14 March 2007
The perils of DIY software
Is there a danger that clients can get too involved in Research? Louella Miles reports on an ASC/MRS debate
The Grouse and Claret Pub in London’s Belgravia is not a common haunt of In Brief’s editor. Indeed, I probably wouldn’t have set foot in the door if it hadn’t been for a random phone call from Silver Dialogue’s Nicola Stanley, an AQR member.
She alerted me to a debate, part-sponsored by the Association of Survey Companies (ASC) and the Market Research Society (MRS), at the pub one evening in January. The motion up for debate? ‘This house deplores the rise of DIY research software that has the potential to damage the professional market research industry.’

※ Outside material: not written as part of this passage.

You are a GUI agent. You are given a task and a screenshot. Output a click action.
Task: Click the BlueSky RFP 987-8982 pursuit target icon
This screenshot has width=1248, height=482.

Now, on the face of it, this is a very quant-oriented issue. But as I spoke to Nicola about her proposed speech, the issues around it suddenly seemed to be more wide ranging. Was it just a case of the big software manufacturers — and the big research houses — being worried about cowboy operators, or was there a deeper fear that clients were — like Annie Lennox — increasingly ‘doing it for themselves’?
Setting the scene
So it was that, having got incredibly lost, I arrived at the pub just before the start. The chair, a certain A.J. Johnson, set the scene and encouraged everyone present to text a mobile number he read out, so that at the end they could vote on the motion. “Attempting to vote,” he said, “is in itself a type of research.” So it proved, but more of that later.
Before he introduced Ipsos MORI’s Greg Smith, who proposed the motion, he set the scene, talking about the proliferation of new budget software. He also tweaked the motion slightly: it wasn’t so much the existence of DIY software but the fact that, perish the thought, clients might use it themselves.
But on to Greg, who delivered an entertaining, and what he called ‘burbling’, monologue about the dangers of DIY software, prefacing his comments by saying that they were entirely personal. Never, he said, had there been a time when we had been able to vote — and produce research — in so many different ways, from the red buttons on our TV to texting.This has led to a culture of button pressing and form filling, and might itself have damaged the reputation of the industry.
“As professionals,” he said, “we have a duty to protect our clients, ourselves, but most importantly all the users of research, particularly respondents.” He warned that “the technology and the software that drives the research processes is, in the wrong hands, like putting a loaded gun into the hands of a three- year-old. We fall into a trap if we let this proliferate and go on.”